The last house in the village is generally called "The Archbishop's Cottage." Its roof is a thatched one and it is remarkably picturesque, and of the old-world type now rapidly disappearing. It is celebrated as having been for a while the home of William Howley, Archbishop of Canterbury, who crowned William IV. 1830, and Queen Victoria, 1837. His father was the Vicar of Ropley, and as an infant he was placed out at nurse in this cottage. Neither of its two bedrooms possessed, until quite recently, any windows at all, and were consequently in a state of total darkness ! They were approached by a rough kind of ladder.
I give an extract from "The Letters of Peter Lombard :-
"Another object of interest here (West Meon) is the marriage register of Wm. Howley, Vicar of Ropley - a village some seven miles off. Why he came here to be married I know not*, perhaps it was because his wife was below him in social position. She could not write her name, and a cross stands for her signature. They became the parents of him who was called 'the last Prince Archbishop' - a man of real dignity and of vast munificence. Merit, or good fortune or both, thus raised the son of a peasant girl to an exalted position, and he showed himself as worthy to fill it."

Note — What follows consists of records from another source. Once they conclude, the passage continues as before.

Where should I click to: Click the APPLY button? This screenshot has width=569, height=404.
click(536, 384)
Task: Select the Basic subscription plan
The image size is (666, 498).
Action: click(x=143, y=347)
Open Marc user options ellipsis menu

* Perhaps the bride's home was in West Meon ?
Autograph Letter - Archbishop Howley
This has, no doubt, been used as a burying place for centuries, and in the older parts there are many old vaults, some of which were found when props were placed under the ancient yew tree on the north side of the church.
Two recent additions have been made to the Churchyard. One of these was in 1906 and the consecration was performed by Dr. Boutflower, then Bishop of Dorking. As the ground was nearly full a second addition was rendered necessary which was made in 1928. The service was conducted by the same Bishop, now of Southampton.

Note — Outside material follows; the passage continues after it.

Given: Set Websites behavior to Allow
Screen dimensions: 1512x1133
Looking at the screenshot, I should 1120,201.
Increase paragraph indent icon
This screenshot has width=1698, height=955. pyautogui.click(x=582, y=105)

A note by the Vicar says :- "I should like to place on record the fact that on the two separate occasions here recorded, Miss Hagen has most generously given land for the extension of the Churchyard. At the present time (1929) there is provision for some years to come."
The Ancient Yew Tree
The ancient yew tree in the Churchyard near the south porch was formerly surrounded by a wooden seat used by the parishioners before the commencement of service. It is much decayed and the centre of the tree is a hollow shell. The branches have recently been propped so as to avoid damage from wind or snow.

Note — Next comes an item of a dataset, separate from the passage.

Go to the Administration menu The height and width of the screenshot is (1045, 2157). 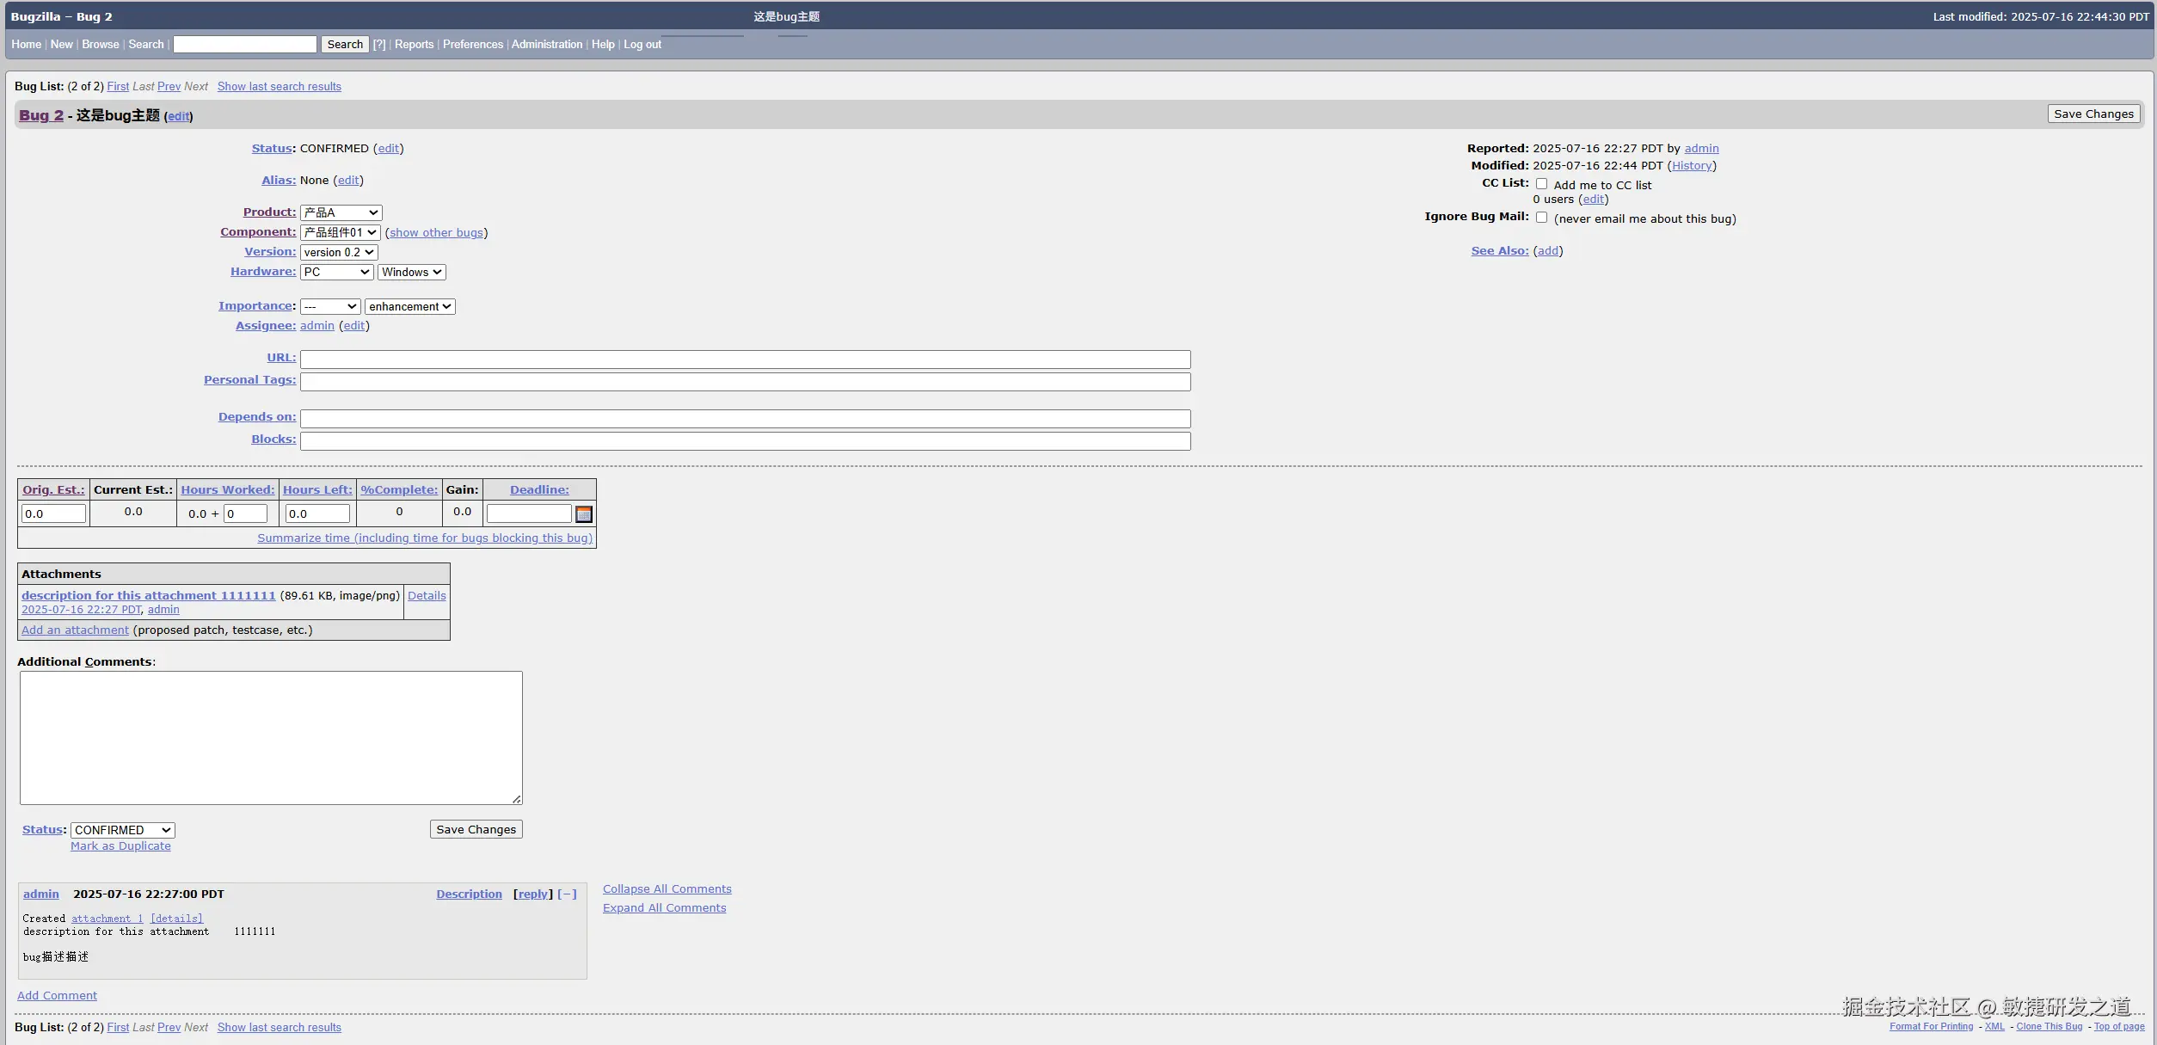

Yew trees were planted in Churchyards because in olden times the Churchwardens had to supply wood for "The Bow" and the wood of the yew tree was the most suitable.
From Mr. Woodhouse's Note Book.
On a very old tombstone near the south porch of Ropley Church is the following inscription, illegible except in a very favourable light :
In memory of
Of Richard Gooder
& Daughter of
This life September
Ye 3. 1708. Aged 52.
It is seldom that one meets with a mere tombstone so old as this. The stonecutter seems to have been rather unskilled in his work, but he must have chosen a very durable stone. Inscriptions depend very much on the light and therefore on the hour of the day and the kind of weather. A slight shadow thrown by the sun at the proper angle brings out the letters.
Burials In Woollen
Memoranda occur frequently in the certificate that deceased was buried in woollen. They extend over several years in the early part of the 18th century.
I have understood that this was made compulsory in order to encourage the woollen trade.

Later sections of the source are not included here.